Like most people I sleepwalk through parts of my waking life, not consciously noticing much of the world around me. Driving in to work is a perfect example. I do it automatically, my car seems to know the way itself, meanwhile I am lost in my inner thoughts and only upon arriving do I realize I have made the journey without really seeing much of it.
All of this changes however as soon as I approach the ER to start my shift. All of my senses engage. Thousands of data points begin to register and coalesce into impressions, diagnoses, plans and decisions. I am in the zone. In a previous column I described this as gestalt, the ability to absorb many disparate inputs to form a clinical impression. This is very helpful toward effectively doing my job, but the associated hypervigilance has a cost.
Today there are six police cars in front of the ER and three ambulances in the bay. Small knots of people are huddled together outside, smoking. I recognize the anxious energy in the body language, the hunched shoulders and the sharp glances. Gestalt—something has happened.
As I enter I pass the pediatric waiting room. A woman is seated in a child-sized chair. Her head is bowed and she is weeping. Two women kneel in front of her, touching her shoulders, comforting her. Gestalt—something has happened to a child.
I walk through the double doors and into the ER. Dozens of staff are milling about aimlessly. I catch the eye of a senior resident, but he doesn’t acknowledge me. He looks bewildered, unable to think of what to do next. This is very unusual for him. Most of the staff appear lost in the same fog. Gestalt—something terrible and irreversible has happened to a child.
I find the attending physician I am relieving. Her face is crestfallen and her eyes are moist. I have known her for years and I have never seen her like this before. She shakes her head when I ask her what is going on. But I know what has happened. A child has died in the ER. Not a chronically ill child; that carries its own sadness but doesn’t strike down the entire staff. A healthy child who had been playing happily earlier that morning has died.
I take over a dismal and dysfunctional ER. The necessary work is getting done but there is no joy in it. People are going through the motions, muscle memory overcoming inertia to allow us to continue moving forward.
I sit and chat for a while with my colleague who cared for this child. I counsel her to take time to process this grief and anger. Her reply to me is typical. She plans to compartmentalize this event and move on. It is what we all do. But it has a cost.
I am twenty years further into this work than my colleague and I try to warn her that these tragedies are cumulative, they don’t go away and they add up. We used to say that every physician has a graveyard in their head. In that graveyard are the names and faces of every one of the fatal mistakes that physician has made. In that graveyard are also all of the tragedies that physician has borne witness to.
I don’t know what the limit to my own graveyard is, how many more tragedies I can witness but I know some of my colleagues have reached their limit and have developed Post Traumatic Stress Disorder (PTSD) as a result. This is the cost of that hypervigilance that is required to function well in the ER.
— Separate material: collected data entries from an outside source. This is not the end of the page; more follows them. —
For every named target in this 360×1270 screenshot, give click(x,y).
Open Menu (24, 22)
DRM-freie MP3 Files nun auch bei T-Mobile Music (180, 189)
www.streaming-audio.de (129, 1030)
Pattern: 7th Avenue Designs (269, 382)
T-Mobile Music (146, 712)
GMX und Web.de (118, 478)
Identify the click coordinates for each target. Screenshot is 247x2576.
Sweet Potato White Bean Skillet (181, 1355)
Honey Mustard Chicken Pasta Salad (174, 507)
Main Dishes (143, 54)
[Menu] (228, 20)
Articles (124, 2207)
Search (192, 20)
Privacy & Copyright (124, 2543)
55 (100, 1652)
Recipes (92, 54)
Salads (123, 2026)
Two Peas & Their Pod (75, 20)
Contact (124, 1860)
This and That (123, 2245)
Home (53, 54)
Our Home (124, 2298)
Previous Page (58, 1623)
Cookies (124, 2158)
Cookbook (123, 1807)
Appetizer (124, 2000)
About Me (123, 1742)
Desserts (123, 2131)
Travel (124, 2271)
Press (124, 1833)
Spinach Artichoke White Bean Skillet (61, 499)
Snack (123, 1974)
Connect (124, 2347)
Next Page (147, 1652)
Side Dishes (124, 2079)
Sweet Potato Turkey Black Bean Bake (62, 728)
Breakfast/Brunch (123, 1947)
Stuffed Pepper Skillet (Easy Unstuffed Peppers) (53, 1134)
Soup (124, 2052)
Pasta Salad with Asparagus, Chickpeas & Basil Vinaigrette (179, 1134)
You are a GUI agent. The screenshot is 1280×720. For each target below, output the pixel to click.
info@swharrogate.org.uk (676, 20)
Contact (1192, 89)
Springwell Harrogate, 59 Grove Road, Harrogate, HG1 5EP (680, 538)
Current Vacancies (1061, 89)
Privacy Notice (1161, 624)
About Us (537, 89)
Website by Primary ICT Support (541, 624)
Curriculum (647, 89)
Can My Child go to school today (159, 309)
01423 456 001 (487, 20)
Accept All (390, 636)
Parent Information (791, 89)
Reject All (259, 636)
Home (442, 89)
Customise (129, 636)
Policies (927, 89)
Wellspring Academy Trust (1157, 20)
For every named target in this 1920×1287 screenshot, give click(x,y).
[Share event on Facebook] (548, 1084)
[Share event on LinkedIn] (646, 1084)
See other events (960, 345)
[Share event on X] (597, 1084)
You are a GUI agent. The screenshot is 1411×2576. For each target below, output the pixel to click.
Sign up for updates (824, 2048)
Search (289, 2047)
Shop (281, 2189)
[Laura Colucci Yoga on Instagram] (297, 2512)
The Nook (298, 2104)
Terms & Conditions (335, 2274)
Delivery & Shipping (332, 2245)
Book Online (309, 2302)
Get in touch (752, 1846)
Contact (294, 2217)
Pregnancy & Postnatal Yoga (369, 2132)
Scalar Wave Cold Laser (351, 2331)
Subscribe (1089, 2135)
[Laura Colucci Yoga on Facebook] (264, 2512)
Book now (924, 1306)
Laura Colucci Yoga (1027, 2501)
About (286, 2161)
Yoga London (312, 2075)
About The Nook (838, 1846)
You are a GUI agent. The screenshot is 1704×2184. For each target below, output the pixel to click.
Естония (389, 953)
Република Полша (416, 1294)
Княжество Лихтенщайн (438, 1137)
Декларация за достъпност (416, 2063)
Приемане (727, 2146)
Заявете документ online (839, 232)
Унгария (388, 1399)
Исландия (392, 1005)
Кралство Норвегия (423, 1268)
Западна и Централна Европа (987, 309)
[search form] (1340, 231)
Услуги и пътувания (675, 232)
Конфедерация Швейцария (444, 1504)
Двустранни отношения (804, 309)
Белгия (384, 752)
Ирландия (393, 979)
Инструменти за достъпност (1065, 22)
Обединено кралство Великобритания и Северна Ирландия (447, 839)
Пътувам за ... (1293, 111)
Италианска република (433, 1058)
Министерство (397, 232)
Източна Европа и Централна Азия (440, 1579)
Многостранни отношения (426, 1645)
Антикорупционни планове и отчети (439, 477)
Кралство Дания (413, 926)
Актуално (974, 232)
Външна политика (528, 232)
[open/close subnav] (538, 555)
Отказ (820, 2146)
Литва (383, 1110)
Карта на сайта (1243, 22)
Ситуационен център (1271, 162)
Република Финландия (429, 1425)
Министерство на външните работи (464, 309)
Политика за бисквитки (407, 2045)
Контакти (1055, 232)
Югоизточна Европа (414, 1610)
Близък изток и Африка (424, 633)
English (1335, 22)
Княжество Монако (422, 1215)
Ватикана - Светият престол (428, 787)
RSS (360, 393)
PTSD symptoms include sleep disturbance, nightmares, depression, hyper-alertness, withdrawal, generalized irritability, frequent changes in mood, guilt, avoidance of activities promoting recall of the traumatizing event, and increased muscle tension. In fact as my colleague got up to go home she winced in pain.
“My back has spasmed,” she told me. I gave her a knowing look.
“It was hurting before this case,” she countered.
Studies of emergency physicians have clearly shown that the more a population is exposed to traumatic experiences at work, the more prevalent the symptoms of PTSD become. Symptoms increase with the total number of ‘fatal incidents’ witnessed, total number and severity of exposure to traumatic events, and years of on-the-job experience. Overall the incidence of PTSD is 15-17 percent in Emergency physicians as opposed to about 6 percent in the general population. This is the cost of the work we do.
There are a few protective factors to decrease the rate of PTSD. Strong support networks at home and at work are the strongest predictors of resilience in the face of potential or eventual PTSD. Reflective writing (like this column) has been shown to help. And increasingly psychologists are studying the flip side of PTSD, post-traumatic growth. Some resilient individuals find life-affirming wisdom after surviving horrific traumas.
So I will give you some life affirming wisdom gleaned from watching what most ER docs reflexively do after these kinds of days at work. Go home and hug your kids. Every day.